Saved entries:

──────────────────────────────

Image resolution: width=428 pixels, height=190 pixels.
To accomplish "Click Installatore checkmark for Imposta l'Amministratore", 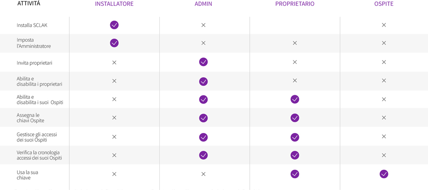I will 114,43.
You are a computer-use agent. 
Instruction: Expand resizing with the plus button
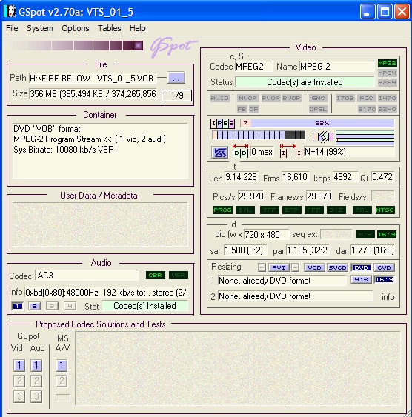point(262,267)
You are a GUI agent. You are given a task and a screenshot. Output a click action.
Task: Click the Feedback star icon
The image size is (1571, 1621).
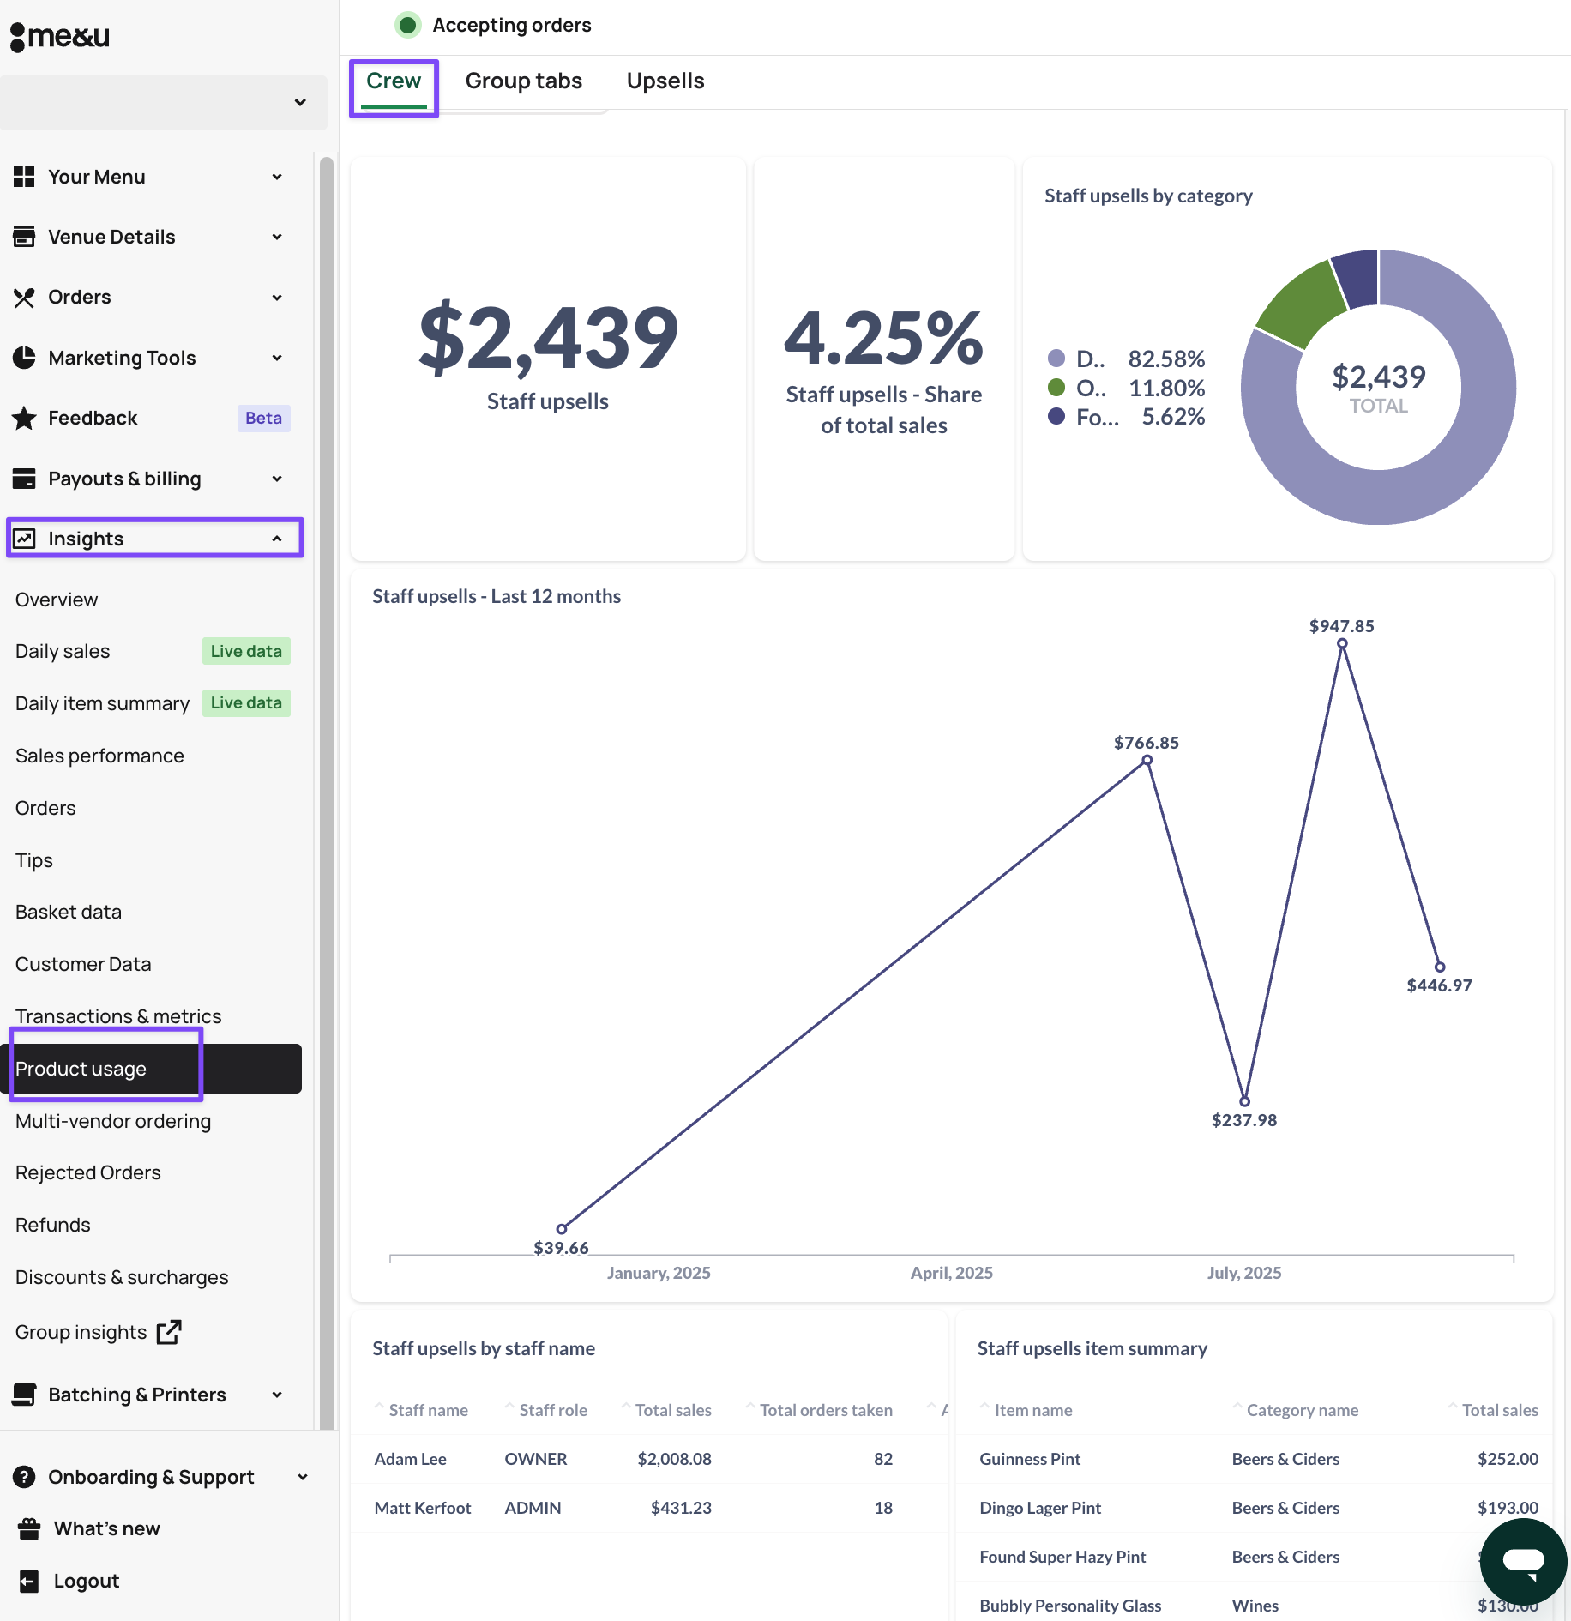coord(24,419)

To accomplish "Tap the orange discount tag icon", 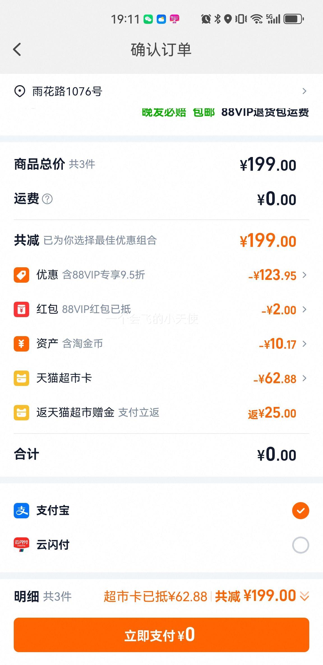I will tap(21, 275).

──────────────────────────────

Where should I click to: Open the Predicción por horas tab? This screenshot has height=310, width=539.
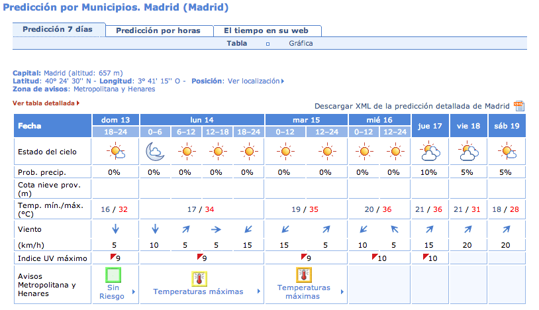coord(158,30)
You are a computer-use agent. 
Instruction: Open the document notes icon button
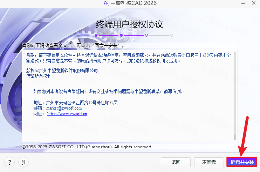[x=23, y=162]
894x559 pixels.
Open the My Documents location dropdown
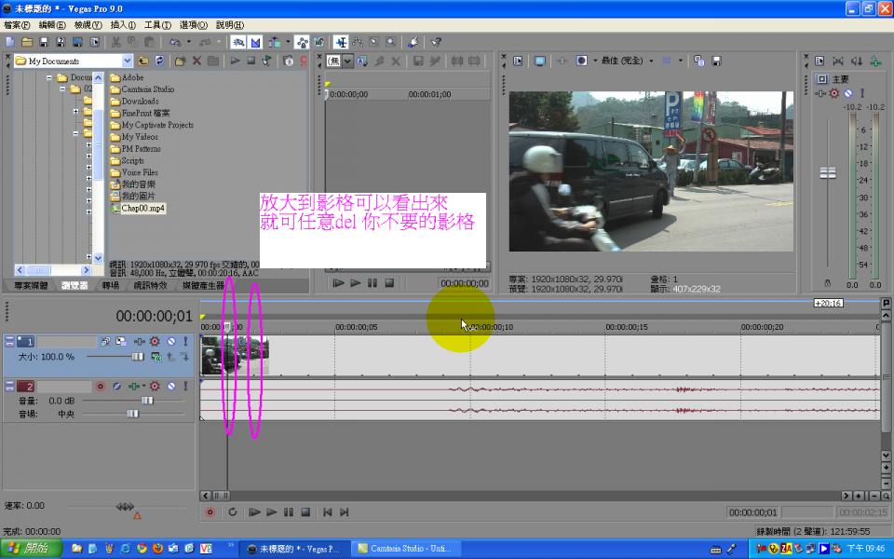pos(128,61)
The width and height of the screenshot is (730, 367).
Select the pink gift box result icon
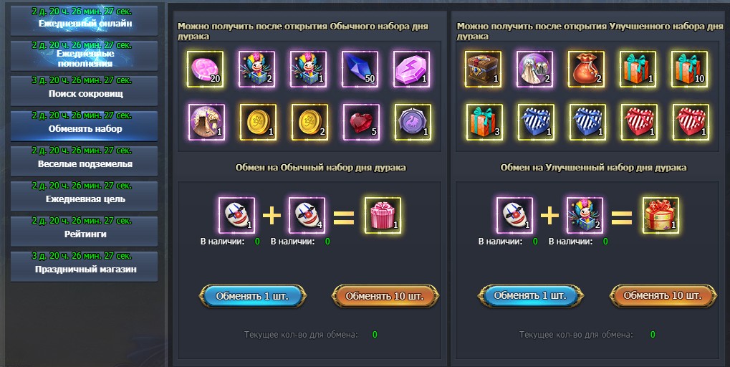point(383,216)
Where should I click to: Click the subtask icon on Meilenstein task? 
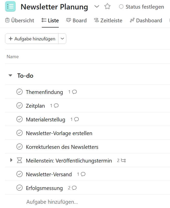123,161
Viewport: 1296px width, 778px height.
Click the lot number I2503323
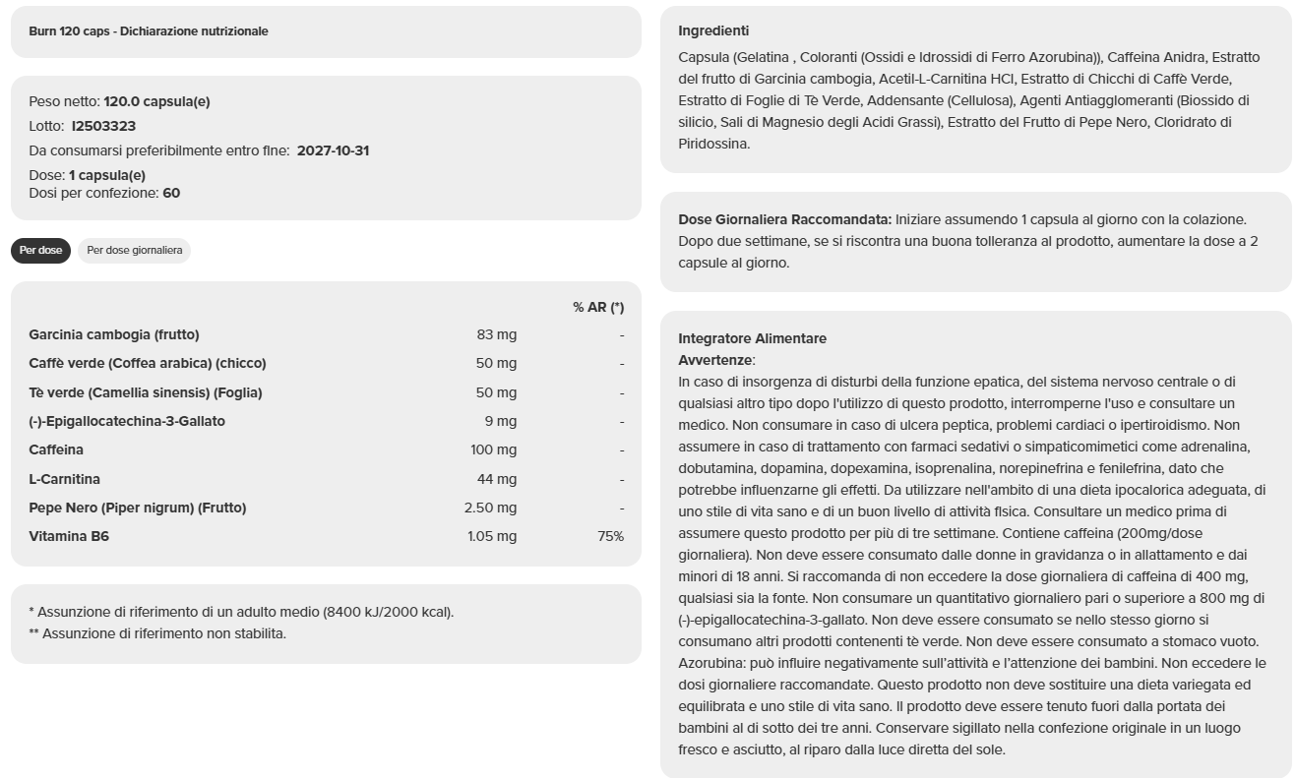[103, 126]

──────────────────────────────

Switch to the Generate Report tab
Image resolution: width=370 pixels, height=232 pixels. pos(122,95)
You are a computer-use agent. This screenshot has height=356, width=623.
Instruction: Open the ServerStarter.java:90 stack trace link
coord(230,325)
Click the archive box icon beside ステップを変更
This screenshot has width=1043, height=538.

──────────────────────────────

Go through the records above and copy every line with the word "agent".

You are a computer-use agent. 
You are a GUI agent. You are given a task and a screenshot. Output a click action.
You are a computer-use agent. 
You are a computer-use agent. This screenshot has height=356, width=623.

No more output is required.